Find Your Training Zone
If you want to know how to find your strength training zone, my advice is to review the information on the “Basics of PPT” page on this website. The key is to use basic exercises to train a body part as long as that body part is at near maximum strength, but no longer than that. If a body part begins to weaken during a set, stop your set, and only repeat sets as long as you are as strong as you were on the first set for the body part you are training. Avoid training while weakened by fatigue, instead, train while your strength and energy are high. Training in this manner makes recovery easy, so don’t be afraid to train a body part three times or more per week, but if you find success training less, then train less. Use whatever training frequency that works.

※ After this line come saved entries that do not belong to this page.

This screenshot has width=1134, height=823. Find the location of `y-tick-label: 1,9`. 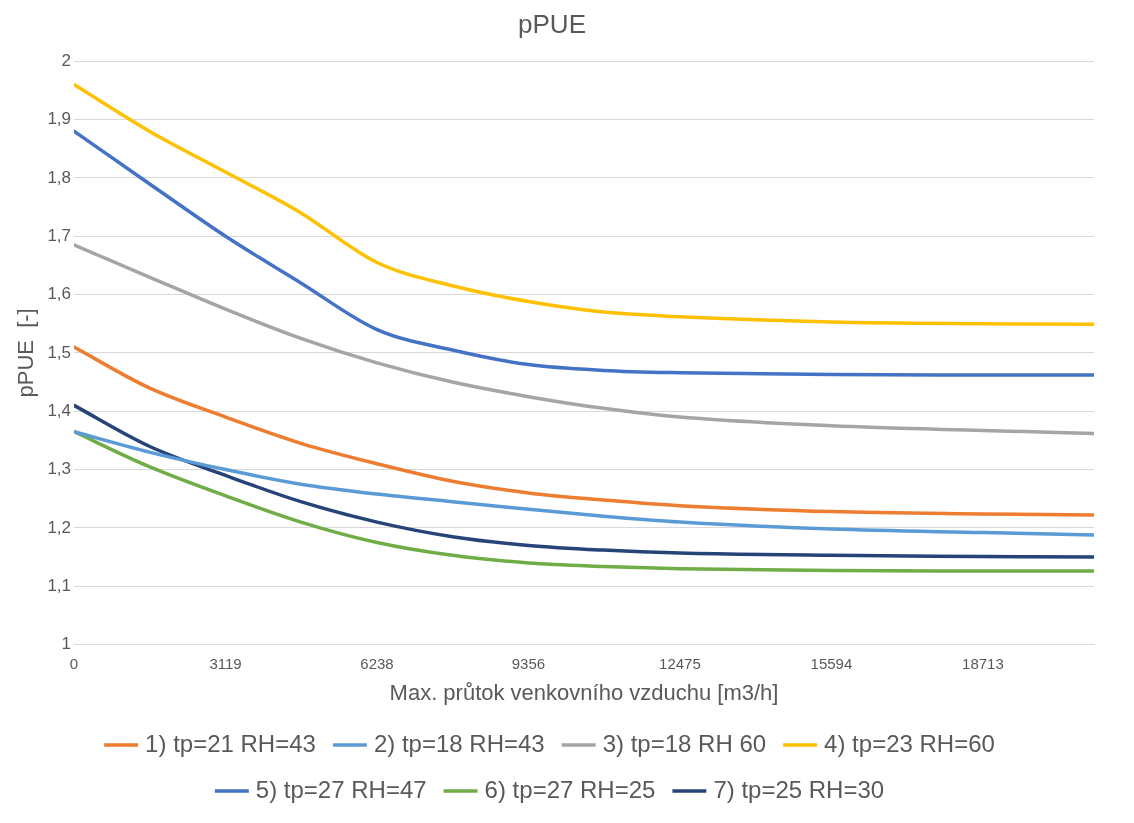

y-tick-label: 1,9 is located at coordinates (60, 119).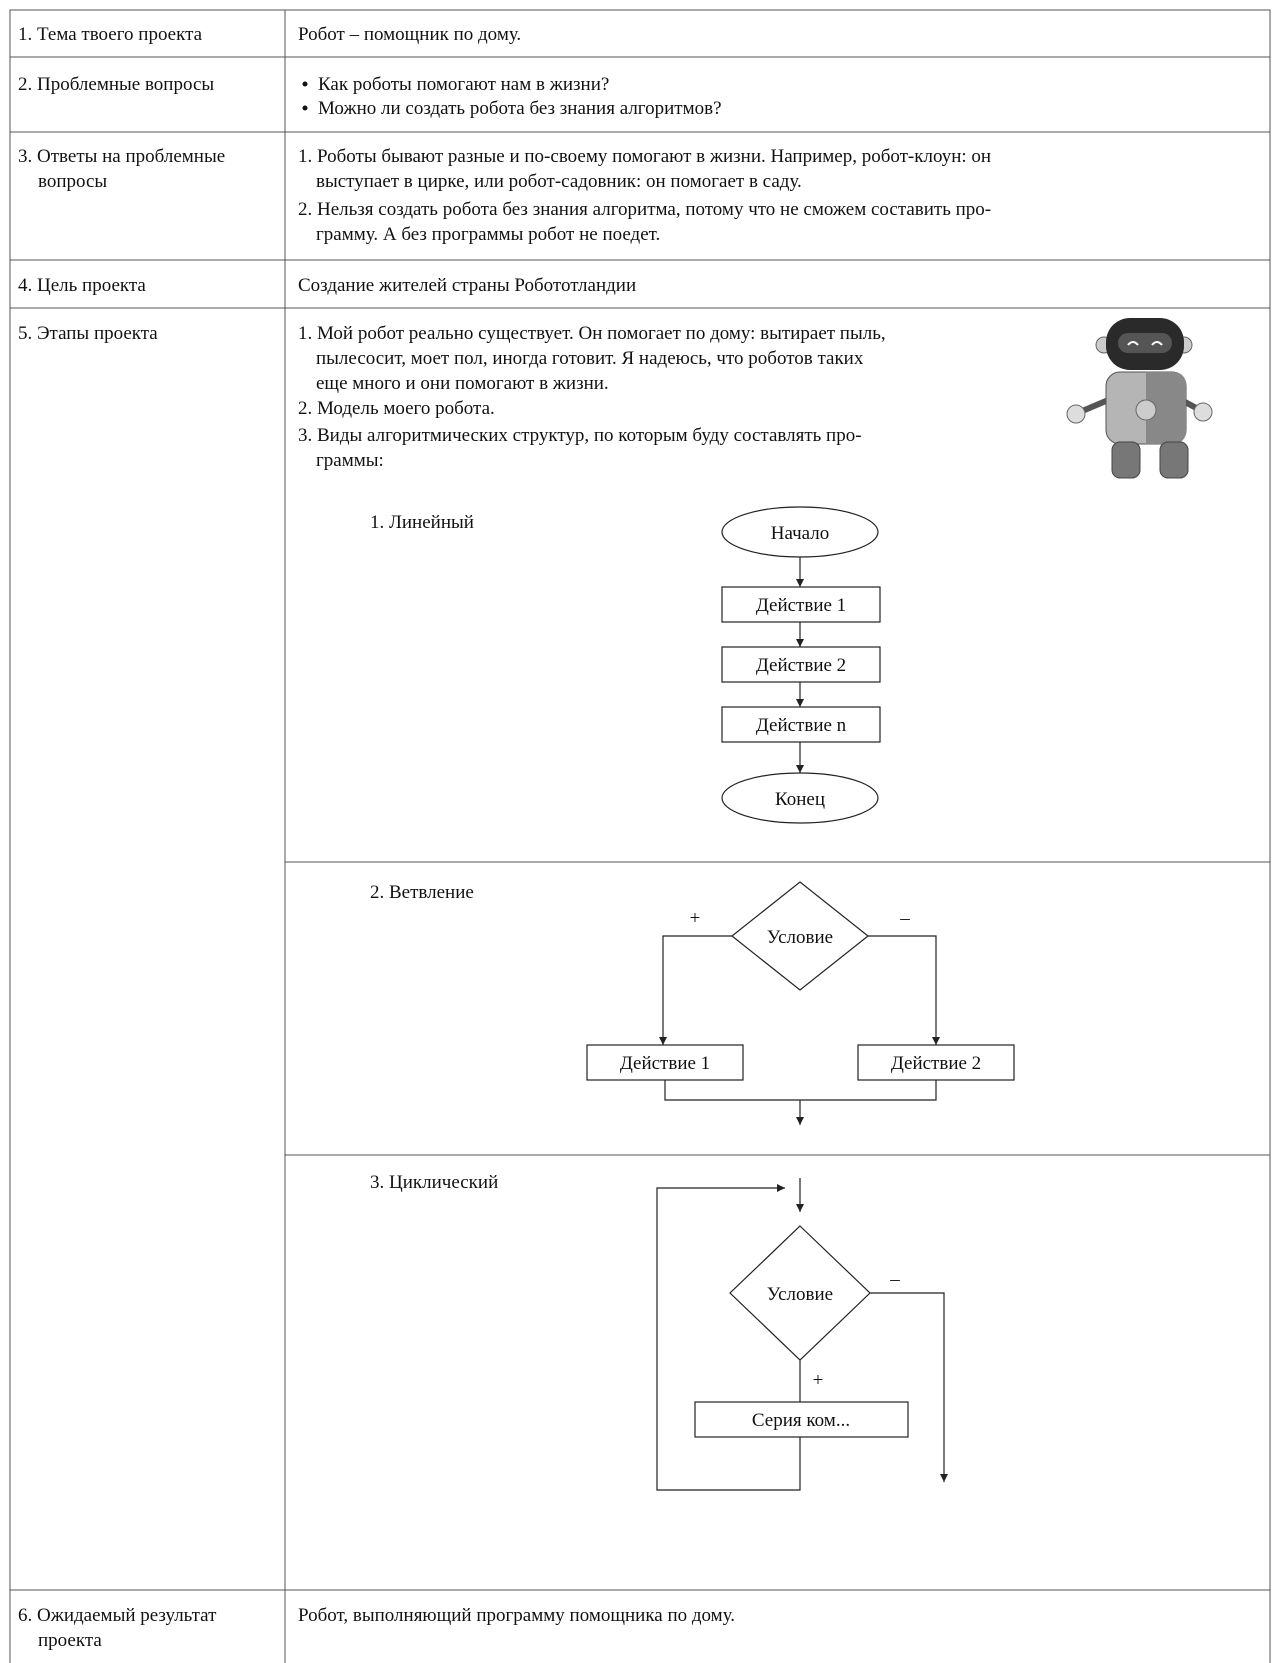  Describe the element at coordinates (1140, 398) in the screenshot. I see `robot-illustration` at that location.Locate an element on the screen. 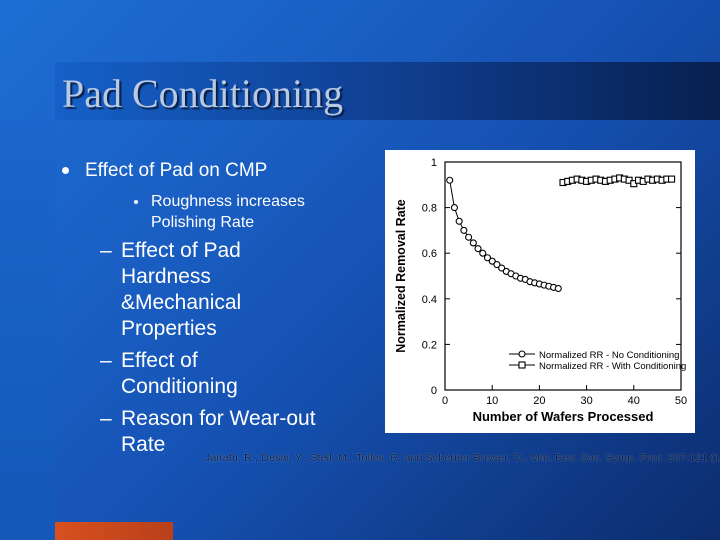 Image resolution: width=720 pixels, height=540 pixels. main-bullet: Effect of Pad on CMP is located at coordinates (164, 171).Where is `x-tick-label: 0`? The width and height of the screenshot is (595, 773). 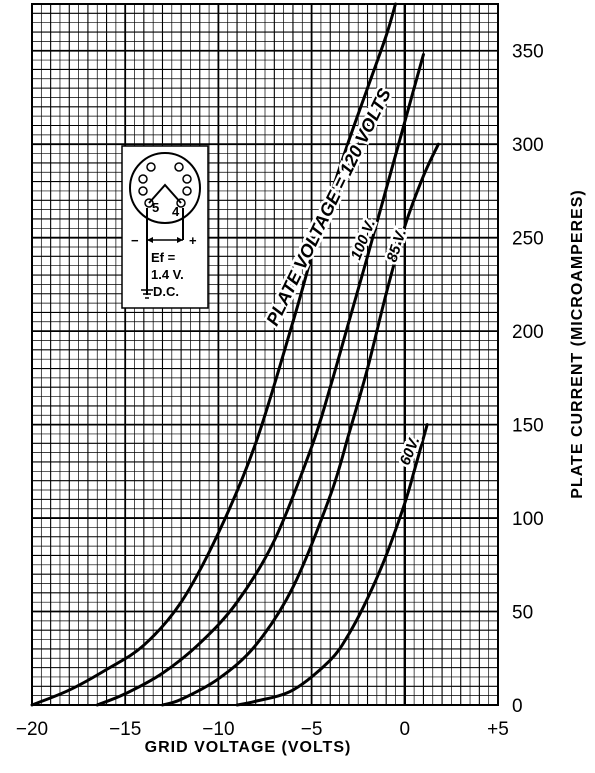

Progress at a Realistic Rate
When it comes to making a written plan for how much strength you want to gain over the course of a couple months, or up to a year, remember that gaining strength is easier in the early stages of training and strength gains may come rapidly. This can be very deceptive if you always plan on gaining at the rapid rate that you did as a beginner for many years to come. Some people may gain 100 pounds of strength for each of their basic lifts during the first two or three years of training and others may gain much more. But there will come a point where it’s hard to make any gains at all. This happens to virtually everyone and it’s also when you must, must, must, find your strength training zone and be extremely patient. Once you find it hard to keep gaining strength, then gaining twenty to thirty pounds of strength in a year is good even for great lifters like Ed Coan. The trick is to be able to do it year after year, after year, but this is very hard to do unless you sit down and do the math.

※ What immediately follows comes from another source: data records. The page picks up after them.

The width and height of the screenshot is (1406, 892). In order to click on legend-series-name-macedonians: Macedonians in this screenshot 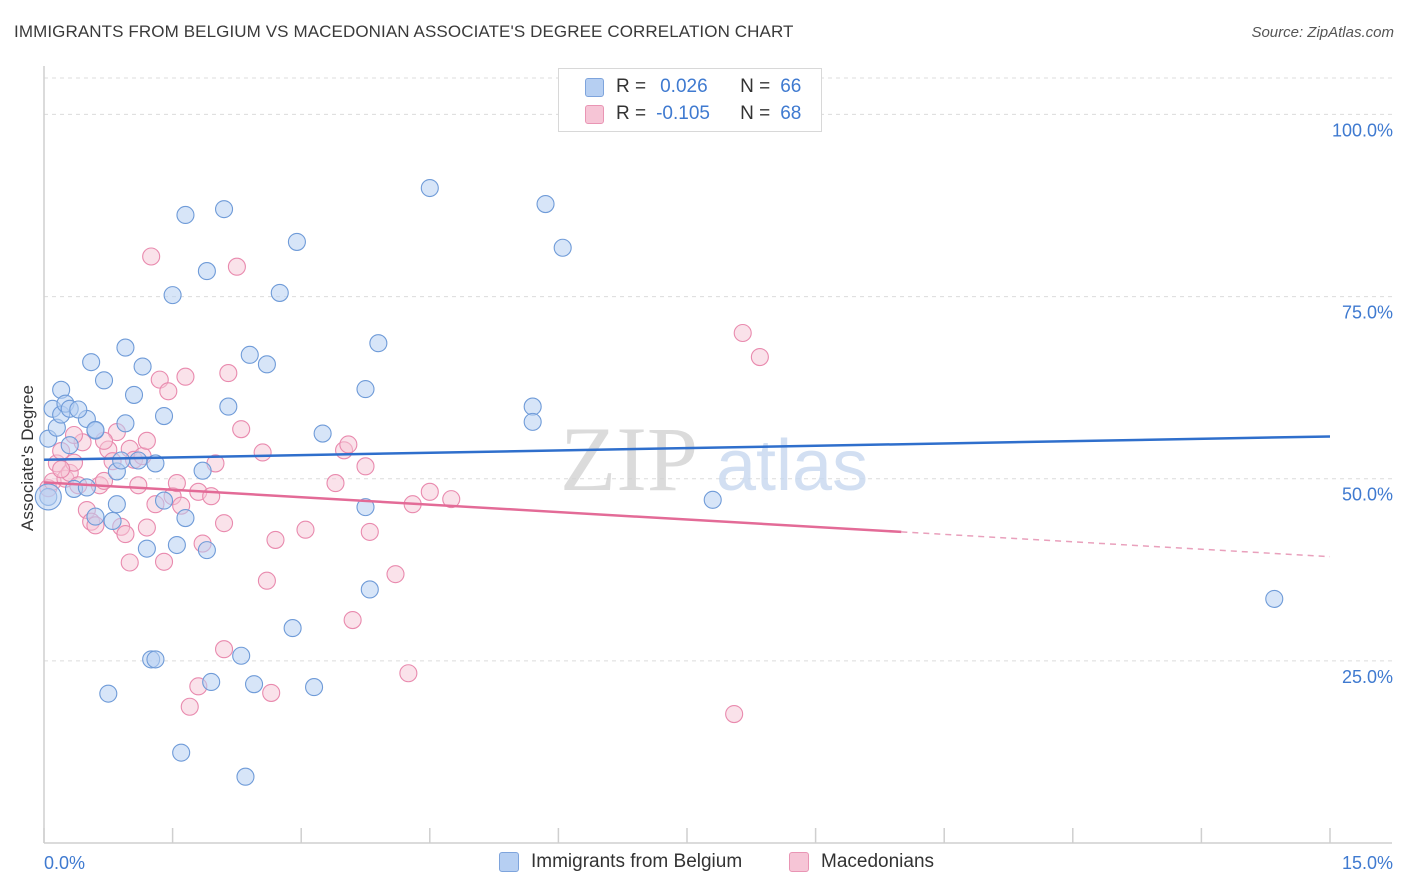, I will do `click(878, 862)`.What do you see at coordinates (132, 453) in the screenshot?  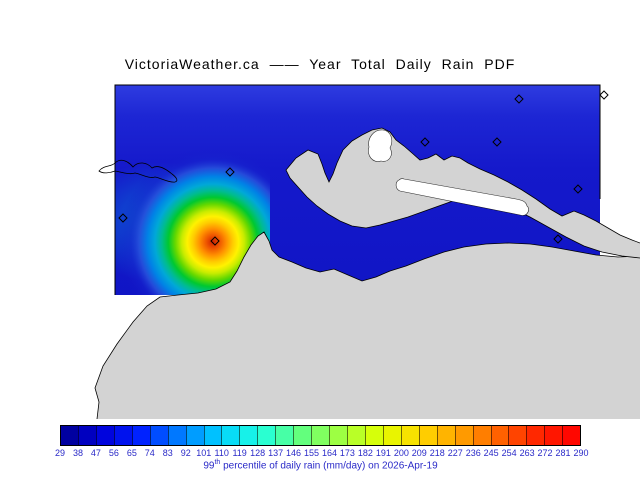 I see `colorbar-tick: 65` at bounding box center [132, 453]. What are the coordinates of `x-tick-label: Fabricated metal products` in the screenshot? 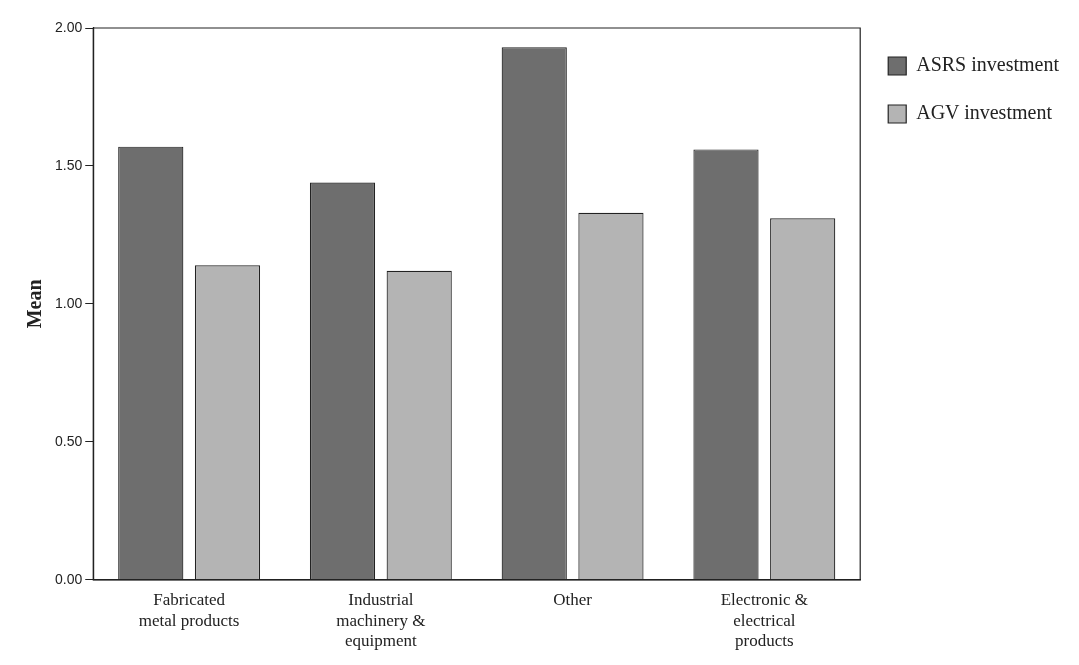 It's located at (189, 610).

Being Realistic Means that You Must Do the Math
What does a 30 pound strength gain look like when you break it down into shorter time periods of months or weeks? Adding five pounds of weight to a lift every nine weeks is going to give you about a thirty pound strength gain for that lift at the end of a year. If we look at it terms of weeks, then gaining a little over a half pound of strength per week will give you a 30 pound strength gain at the end of a year. This seems so small, but it’s not if you do it over and over again for many weeks, months, and years, and that’s what the best lifters do. So think through a realistic training plan over the course of several months or a year. If you are realistic, and train with the right intensity level, the right amount of work, and the right training frequency, you can plan your progress out ahead of time, and then watch yourself progress according to your plan. Best of training to you.